How Search Engines Index Websites
How Search Engines Index Websites
The term "search engine" is often used interchangeably to describe crawler-based search engines and human-edited web directories. However, these two search systems use very different ways to gather their listings.
Human-edited directories such as Dmoz.org rely on submissions from humans to populate the directory's categories. Crawler-based search engines such as Google use special software called "bots" or "spiders" to "crawl" the Internet, to look for webpages to add to their listings.
Directories contain information about websites, whereas crawler-based search engines gather information from webpages. They don't necessarily grab all the information on each webpage, but they take a significant amount and apply complex algorithms to index the information.
Parts of a Search Engine
All search engines consist of three parts: a database of webpages, a spider operating on that database, and a series of search engine software that decide how search results are displayed.
First, a spider visits a webpage, reads it and then follows the links to other pages within the website. All the data that the spider has gathered is stored in the database, which contains a copy of every webpage that the spider has found. The spider will often return regularly to a website to look for any changes and update the database accordingly.
The search engine software sifts through the millions of webpages stored in the database, identifying the body text, links and other content on the page. It does this so it can find matches to a search and ranks them in order of their relevancy. Page titles, meta-descriptions and other various elements play a part in determining where a website should be ranked.
One advantage of having spiders revisit your site is that you can make changes to your webpage in order to appear higher in their relevancy rankings, then see if your changes worked. This is what search engine optimization is all about.

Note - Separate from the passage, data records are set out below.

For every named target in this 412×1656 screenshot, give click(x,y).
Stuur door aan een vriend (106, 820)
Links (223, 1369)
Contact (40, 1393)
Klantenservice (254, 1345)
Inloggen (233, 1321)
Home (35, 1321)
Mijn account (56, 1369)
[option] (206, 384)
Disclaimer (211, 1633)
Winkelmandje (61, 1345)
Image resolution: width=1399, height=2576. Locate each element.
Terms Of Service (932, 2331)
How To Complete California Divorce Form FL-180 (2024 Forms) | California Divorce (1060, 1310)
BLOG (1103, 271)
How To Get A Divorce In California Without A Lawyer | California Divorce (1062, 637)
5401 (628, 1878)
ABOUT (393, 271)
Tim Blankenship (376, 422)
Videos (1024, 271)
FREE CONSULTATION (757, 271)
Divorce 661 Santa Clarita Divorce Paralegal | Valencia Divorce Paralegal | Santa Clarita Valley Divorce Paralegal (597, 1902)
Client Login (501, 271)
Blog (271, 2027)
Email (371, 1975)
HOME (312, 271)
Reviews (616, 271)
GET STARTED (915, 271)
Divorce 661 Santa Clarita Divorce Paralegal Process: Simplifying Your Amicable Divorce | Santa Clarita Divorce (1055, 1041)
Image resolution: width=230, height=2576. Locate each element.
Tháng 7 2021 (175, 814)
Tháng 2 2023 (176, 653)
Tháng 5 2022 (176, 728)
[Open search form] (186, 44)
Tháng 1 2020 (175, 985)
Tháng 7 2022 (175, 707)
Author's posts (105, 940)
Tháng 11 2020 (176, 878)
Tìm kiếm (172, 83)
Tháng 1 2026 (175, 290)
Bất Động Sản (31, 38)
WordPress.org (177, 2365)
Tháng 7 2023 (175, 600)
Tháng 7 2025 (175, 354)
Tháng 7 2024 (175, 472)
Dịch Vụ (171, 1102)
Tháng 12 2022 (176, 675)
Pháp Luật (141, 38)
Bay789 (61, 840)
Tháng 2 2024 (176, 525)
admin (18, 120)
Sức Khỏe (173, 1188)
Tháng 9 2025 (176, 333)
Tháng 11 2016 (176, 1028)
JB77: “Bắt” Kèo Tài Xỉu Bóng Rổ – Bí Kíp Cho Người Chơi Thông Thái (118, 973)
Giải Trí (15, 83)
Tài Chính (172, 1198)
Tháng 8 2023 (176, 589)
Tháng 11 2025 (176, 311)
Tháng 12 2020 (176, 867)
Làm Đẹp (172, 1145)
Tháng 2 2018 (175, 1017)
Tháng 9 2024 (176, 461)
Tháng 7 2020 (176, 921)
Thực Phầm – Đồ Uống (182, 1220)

Although every search engine is made up of these three parts, there are differences and biases in how webpages are evaluated. This explains why the same search phrase will yield different results on different search engines. Google uses over 150 criteria to evaluate a webpage.
Some pages however are excluded from the database either by policy or because the spiders cannot access them, such as Flash pages or webpages with URLs containing special characters like question marks or ampersands (&). These factors prevent a website from being viewed as search-engine friendly.
The Importance of Linking
If a webpage is never linked to from any other webpage, the spiders will never find it. The only ways a brand new webpage can get indexed by the search engines is if it is linked from within the website or the URL is sent to the search engine companies as a request to be included in their index.
It's important to know that the links that count in terms of search rankings, are the ones pointing to your website.
Online Resources about Search Engines
Articles about search engines abound on the Internet. However, one of the more interesting ones is a Search Engines Tutorial (www.lib.berkeley.edu/TeachingLib/Guides/Internet/SearchEngines.html) at the UC Berkeley Online Library.
This tutorial looks at the features of all the major search engines (Google, Yahoo, Ask.com) and has a document summarizing what makes a good search engine.
Danny Sullivan, former editor of SearchEngineWatch.com, wrote a series of detailed articles explaining how search engines work. A little outdated but still relevant, he also explains how to make your website pages more search-engine friendly.
How Search Engines Index Websites - To learn more about this author, visit Pasquale Spadafora's Website.
Like this article? Share it with your friends
What is a Search Engine?
The term "search engine" is often used interchangeably to describe crawler-based search engines and human-edited web directories. However, these two search systems use very different ways to gather their listings.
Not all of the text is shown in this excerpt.